GitHub Copilot sits in a different category. Copilot's agent mode (launched in 2025) can handle multi-file edits, but it lacks the semantic indexing that both Windsurf and Cursor provide. In our logger-replacement benchmark, Copilot's agent mode found 9 of the 11 files that needed changes and missed two because they imported winston through an intermediary utility file. The generated code was clean, but the context retrieval was shallower. Copilot remains the best option if you are already in the GitHub ecosystem and do not want to switch editors — but as an agentic coding tool, it is a generation behind both Windsurf and Cursor.
Pricing and the Credit Economy
Windsurf Pro costs 15 dollars per month and includes 500 credits for Cascade and premium model usage. Supercomplete autocomplete is unlimited and does not consume credits. Cursor Pro costs 20 dollars per month with 500 premium model requests, and both tools offer pay-per-use top-ups when you exhaust the monthly allocation.
In practice, the credit systems behave differently because the tools consume credits at different rates. A single Cascade session on Windsurf — one prompt that triggers a multi-step plan — counts as one credit regardless of how many files it touches or how many tool calls Cascade makes internally. Cursor's agent mode charges per tool call, which means a complex multi-file edit can consume three to five premium requests. Over the three-week test period, we burned through 380 Windsurf credits and would have consumed roughly 450 Cursor credits for the same workload (estimated based on our prior Cursor usage patterns).

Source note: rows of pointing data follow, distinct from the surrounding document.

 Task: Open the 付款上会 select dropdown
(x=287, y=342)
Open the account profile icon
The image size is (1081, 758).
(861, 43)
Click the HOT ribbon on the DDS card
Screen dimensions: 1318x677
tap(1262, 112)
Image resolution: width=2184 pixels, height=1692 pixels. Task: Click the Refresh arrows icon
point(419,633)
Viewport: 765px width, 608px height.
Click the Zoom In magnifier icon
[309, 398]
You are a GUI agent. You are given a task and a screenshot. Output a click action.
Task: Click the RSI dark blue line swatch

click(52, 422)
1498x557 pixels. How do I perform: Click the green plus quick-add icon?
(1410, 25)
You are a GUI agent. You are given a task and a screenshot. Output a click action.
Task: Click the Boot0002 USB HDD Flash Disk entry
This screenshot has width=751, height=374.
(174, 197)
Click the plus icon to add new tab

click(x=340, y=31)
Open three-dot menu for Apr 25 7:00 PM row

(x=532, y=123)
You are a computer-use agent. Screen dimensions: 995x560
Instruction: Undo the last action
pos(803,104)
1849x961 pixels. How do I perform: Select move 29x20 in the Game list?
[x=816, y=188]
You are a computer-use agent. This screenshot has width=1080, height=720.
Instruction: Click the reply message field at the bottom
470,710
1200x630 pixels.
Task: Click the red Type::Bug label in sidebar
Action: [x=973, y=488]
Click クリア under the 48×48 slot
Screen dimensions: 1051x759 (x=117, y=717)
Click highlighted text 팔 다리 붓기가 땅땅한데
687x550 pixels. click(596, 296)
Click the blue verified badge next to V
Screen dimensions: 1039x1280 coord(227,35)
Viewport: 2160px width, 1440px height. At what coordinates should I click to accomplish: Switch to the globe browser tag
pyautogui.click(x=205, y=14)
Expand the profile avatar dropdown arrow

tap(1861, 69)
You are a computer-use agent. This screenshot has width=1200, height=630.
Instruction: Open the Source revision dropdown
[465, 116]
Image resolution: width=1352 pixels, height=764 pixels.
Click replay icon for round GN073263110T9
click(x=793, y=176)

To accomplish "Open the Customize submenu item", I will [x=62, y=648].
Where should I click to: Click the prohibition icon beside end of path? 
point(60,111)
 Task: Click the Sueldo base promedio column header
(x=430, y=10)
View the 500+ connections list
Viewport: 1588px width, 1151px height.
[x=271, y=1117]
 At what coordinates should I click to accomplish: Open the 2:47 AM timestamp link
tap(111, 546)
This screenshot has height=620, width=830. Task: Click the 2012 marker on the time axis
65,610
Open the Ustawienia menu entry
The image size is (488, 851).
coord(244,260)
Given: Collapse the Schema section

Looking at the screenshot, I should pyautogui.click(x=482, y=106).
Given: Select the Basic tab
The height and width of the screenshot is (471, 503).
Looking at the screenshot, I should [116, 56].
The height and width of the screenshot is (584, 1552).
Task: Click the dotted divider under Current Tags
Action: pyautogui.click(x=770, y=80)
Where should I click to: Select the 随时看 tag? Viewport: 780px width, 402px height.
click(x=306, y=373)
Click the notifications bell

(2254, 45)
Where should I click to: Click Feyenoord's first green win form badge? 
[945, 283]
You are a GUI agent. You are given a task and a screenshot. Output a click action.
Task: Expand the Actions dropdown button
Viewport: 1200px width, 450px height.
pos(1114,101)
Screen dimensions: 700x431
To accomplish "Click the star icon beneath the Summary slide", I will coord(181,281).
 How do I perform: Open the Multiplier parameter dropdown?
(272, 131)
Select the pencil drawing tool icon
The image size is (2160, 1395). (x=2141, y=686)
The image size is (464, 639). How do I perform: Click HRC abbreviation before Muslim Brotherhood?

The practical difference is that Windsurf's credit model encourages batching work into fewer, larger Cascade sessions, while Cursor's per-tool-call model makes you conscious of every agent action. Neither is strictly cheaper — the math depends on whether you tend to make many small agent requests or fewer large ones. For our workflow, which leans toward periodic large refactors interspersed with tab-completion-heavy coding, Windsurf's credit economy stretched further.